▶ _Exercise prompt_
Check each line of the listing for the word "Uncheck" and give only the number of lines that have it.

▶ _Data listing_
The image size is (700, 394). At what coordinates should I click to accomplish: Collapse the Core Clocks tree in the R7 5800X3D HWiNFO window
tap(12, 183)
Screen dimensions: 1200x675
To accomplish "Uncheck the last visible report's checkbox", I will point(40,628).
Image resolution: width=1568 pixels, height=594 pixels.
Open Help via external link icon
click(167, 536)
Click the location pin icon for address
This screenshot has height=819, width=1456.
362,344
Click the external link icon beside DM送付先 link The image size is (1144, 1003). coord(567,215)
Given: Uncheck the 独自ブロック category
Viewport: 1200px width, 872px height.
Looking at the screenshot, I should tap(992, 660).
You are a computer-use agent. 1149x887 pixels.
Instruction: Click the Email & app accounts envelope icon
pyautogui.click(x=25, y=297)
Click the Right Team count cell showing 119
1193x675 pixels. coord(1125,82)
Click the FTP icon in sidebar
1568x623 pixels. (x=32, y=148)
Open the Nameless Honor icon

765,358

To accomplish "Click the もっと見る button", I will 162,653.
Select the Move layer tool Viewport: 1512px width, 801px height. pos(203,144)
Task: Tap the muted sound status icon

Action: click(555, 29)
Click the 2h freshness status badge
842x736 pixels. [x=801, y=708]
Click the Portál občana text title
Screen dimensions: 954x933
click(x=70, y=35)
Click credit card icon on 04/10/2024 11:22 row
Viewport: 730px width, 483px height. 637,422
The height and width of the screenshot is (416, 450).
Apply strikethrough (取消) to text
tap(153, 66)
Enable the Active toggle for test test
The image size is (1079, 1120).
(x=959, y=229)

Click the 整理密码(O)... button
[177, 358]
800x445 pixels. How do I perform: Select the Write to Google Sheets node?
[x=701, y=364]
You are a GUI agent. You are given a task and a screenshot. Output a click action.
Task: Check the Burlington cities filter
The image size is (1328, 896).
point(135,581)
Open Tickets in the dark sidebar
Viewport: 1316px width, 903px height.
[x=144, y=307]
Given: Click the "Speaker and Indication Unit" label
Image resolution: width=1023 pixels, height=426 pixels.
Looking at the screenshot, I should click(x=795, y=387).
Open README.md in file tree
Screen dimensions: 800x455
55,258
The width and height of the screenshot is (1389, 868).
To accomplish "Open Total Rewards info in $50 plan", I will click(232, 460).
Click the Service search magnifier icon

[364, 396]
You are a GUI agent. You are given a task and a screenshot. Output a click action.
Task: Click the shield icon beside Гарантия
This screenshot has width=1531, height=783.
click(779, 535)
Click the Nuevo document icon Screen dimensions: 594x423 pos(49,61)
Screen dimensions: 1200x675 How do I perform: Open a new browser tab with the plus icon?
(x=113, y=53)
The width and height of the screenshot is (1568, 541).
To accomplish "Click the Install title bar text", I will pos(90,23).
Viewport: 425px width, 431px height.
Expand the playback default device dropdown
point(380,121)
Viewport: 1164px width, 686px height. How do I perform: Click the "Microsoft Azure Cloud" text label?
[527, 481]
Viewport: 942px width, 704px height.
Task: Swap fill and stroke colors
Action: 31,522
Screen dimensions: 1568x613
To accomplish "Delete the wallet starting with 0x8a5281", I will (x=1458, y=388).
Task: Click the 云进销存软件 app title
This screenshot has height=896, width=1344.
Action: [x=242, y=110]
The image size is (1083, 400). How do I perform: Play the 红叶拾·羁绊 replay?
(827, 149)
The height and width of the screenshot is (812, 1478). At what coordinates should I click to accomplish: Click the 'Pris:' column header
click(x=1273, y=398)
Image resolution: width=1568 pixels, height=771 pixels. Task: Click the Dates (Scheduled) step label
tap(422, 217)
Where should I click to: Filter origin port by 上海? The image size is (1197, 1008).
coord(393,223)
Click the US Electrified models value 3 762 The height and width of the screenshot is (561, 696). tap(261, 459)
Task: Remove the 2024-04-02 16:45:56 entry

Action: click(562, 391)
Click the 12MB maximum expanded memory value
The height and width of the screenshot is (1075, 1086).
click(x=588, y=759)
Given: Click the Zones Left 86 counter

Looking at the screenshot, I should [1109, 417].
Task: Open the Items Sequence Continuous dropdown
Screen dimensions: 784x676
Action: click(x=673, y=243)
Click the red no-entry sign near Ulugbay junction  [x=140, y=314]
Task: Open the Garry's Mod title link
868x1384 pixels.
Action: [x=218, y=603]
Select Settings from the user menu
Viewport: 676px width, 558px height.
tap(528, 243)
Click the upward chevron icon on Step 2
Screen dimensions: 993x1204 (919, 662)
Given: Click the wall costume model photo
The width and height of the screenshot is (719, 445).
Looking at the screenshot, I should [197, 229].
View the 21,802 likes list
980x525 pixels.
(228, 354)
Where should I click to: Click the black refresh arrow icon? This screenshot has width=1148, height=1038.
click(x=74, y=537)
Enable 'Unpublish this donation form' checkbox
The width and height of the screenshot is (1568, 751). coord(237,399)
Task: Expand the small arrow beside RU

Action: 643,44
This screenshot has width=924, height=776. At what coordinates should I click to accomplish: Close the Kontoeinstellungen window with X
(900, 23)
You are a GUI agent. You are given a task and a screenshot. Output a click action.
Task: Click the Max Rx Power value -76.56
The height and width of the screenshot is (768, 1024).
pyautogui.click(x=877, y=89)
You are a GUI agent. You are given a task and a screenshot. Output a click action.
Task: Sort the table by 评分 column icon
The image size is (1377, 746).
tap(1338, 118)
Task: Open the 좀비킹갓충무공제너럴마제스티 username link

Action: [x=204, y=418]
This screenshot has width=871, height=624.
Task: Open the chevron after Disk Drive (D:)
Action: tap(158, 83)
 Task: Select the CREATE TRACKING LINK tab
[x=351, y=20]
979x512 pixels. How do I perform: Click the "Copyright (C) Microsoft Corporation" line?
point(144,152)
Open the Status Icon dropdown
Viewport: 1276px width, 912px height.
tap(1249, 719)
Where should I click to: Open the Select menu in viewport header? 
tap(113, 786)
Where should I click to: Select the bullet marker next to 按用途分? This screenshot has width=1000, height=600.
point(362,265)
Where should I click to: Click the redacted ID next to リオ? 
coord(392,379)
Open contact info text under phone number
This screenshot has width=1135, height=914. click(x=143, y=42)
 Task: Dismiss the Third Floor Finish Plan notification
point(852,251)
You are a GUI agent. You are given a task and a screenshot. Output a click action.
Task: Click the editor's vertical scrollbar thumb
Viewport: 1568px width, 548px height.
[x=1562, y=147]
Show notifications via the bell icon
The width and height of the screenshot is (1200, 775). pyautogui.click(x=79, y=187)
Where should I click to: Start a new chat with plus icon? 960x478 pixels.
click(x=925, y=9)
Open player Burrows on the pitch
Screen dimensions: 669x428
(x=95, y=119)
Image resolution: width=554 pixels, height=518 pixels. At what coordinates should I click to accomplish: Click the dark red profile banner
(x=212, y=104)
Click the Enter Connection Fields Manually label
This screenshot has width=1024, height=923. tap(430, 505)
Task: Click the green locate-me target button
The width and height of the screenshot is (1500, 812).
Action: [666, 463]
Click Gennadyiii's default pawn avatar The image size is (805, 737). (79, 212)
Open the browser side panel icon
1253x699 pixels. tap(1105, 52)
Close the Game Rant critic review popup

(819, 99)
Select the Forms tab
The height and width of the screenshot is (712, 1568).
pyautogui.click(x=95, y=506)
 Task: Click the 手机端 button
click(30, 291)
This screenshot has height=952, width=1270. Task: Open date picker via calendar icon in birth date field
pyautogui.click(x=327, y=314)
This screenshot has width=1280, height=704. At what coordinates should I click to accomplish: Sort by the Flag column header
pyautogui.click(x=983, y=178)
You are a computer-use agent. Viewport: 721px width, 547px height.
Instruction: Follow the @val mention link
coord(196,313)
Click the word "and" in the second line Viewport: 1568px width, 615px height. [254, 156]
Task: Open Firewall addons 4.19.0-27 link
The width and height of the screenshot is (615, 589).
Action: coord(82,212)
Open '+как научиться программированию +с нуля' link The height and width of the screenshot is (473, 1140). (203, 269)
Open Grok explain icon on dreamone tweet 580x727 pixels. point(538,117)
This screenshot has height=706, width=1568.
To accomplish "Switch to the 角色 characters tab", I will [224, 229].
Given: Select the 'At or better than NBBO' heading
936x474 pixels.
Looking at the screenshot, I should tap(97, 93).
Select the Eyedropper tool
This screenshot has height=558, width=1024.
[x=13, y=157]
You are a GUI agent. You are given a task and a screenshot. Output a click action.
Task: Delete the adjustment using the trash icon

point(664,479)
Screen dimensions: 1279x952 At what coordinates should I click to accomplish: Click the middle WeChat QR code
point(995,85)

▶ _Answer to the problem_
2